In a genuine moment of clarity, you realized that you and your spouse are entirely ill-suited to each other, and no amount of marriage counseling would change the situation. You decided to seek a divorce.
Now, you just have to tell your spouse. How you handle this situation has the potential to set the tone for your entire divorce process, so it’s important to get everything just right.
Here are some things to remember:
1. Your spouse may not be aware this is coming
What’s obvious to you may not be clear to your spouse at all. The less open you’ve been about your feelings, the more your spouse may be surprised at your announcement.
2. Timing is everything when it comes to announcements
Announcing your intentions on their birthday could set a very aggressive, unpleasant tone for your divorce. Consider your timing carefully and avoid making your announcement on special dates.
3. It’s wise to be clear and resolute
Your spouse may immediately look for some sign that you can be talked out of your decision. Don’t give any false hopes. For example, never say you’ll try couple’s therapy with them unless you’re willing to really give it a chance. It’s better to be honest and firm about your choices.

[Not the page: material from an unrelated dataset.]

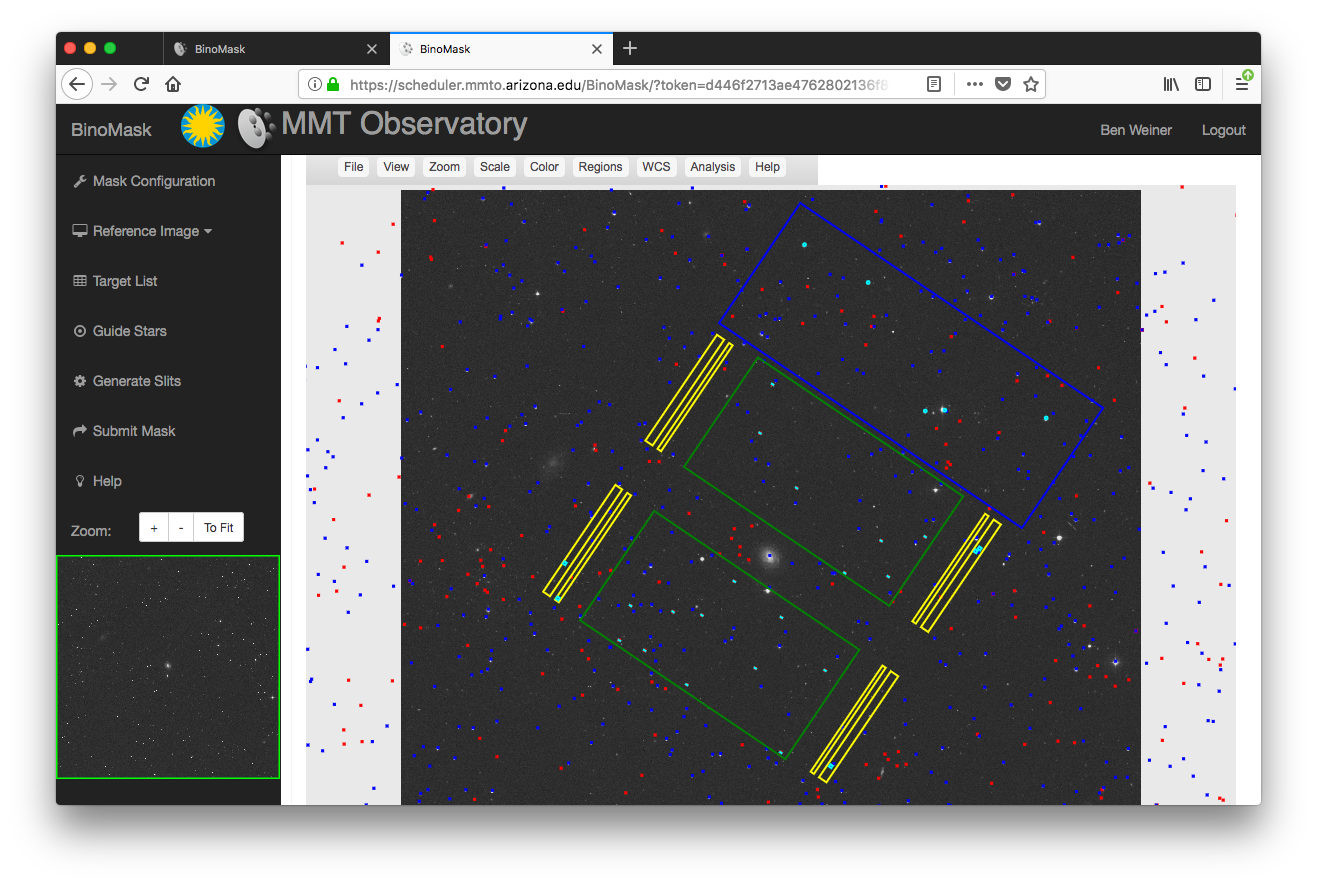Show the browser sidebar icon
Screen dimensions: 1317x885
click(x=1203, y=84)
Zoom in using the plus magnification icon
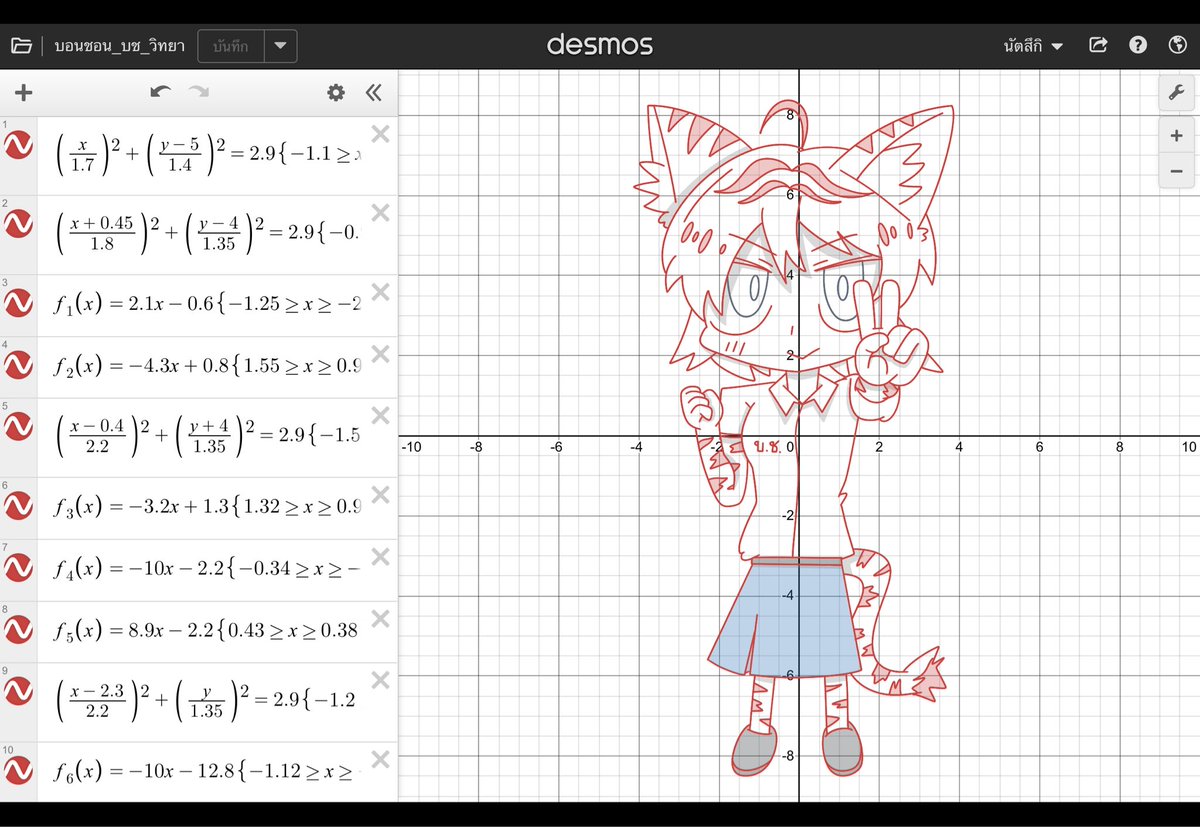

4. Don’t try to assign blame
It’s wise to practice relatively neutral things you can say if your spouse starts demanding reasons for your decision. Listing their faults will only antagonize them. It’s better to stick with statements like, “I’m just not happy,” or “This isn’t the marriage I think either of us should have.”
If you’re lucky, your spouse is just as unhappy with the current situation as you are and will quietly welcome the news that you want a divorce with a sense of relief. If not, it may take a little extra skill to help you through this time.